▸ **EXERCISE**
Without the pictures, set down exactly the lines from the one that contains "How do I perform: Select" to the end of the entries, both included, and nothing besides.

▸ **INFORMATION**
+ + + + + + +

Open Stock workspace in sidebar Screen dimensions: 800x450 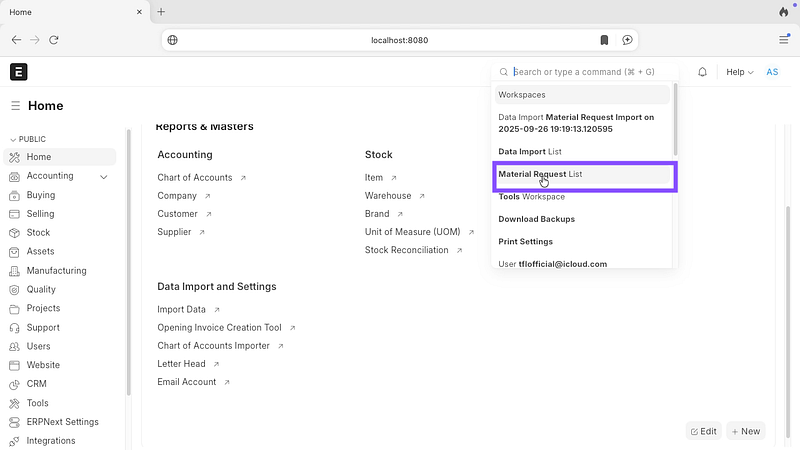tap(38, 233)
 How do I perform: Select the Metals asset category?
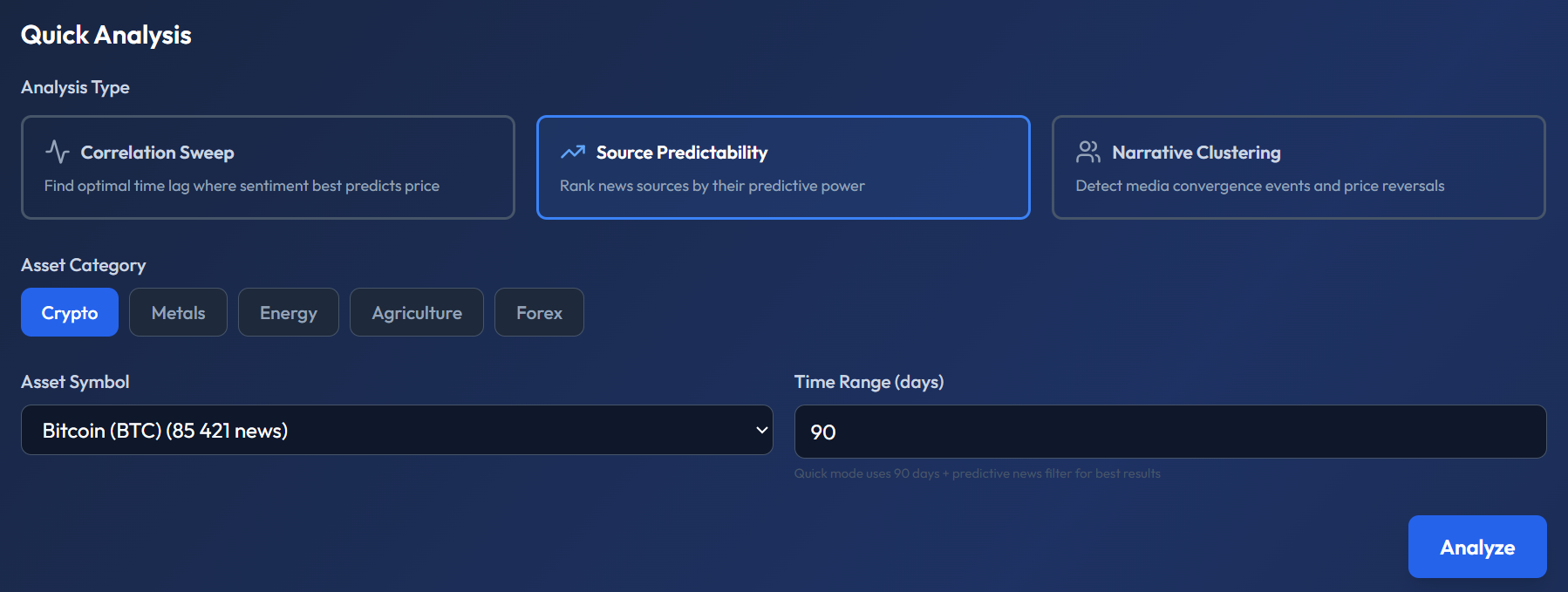point(178,312)
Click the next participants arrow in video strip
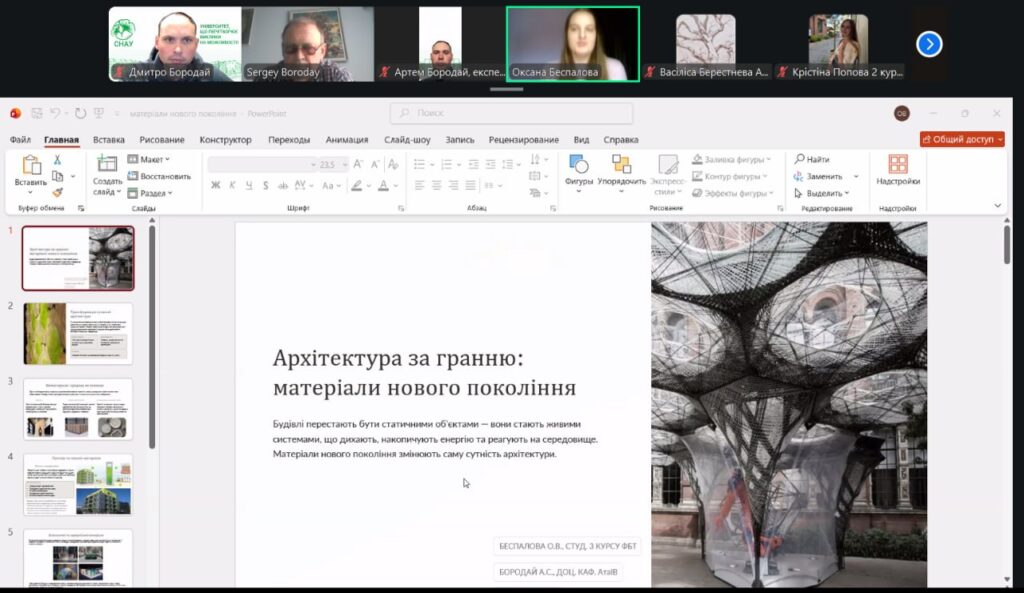The image size is (1024, 593). [929, 44]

+ + + + + + +

▸ **ANSWER TO THE PROBLEM**
 How do I perform: Select the Metals asset category?
point(178,312)
Click the next participants arrow in video strip
The image size is (1024, 593). [929, 44]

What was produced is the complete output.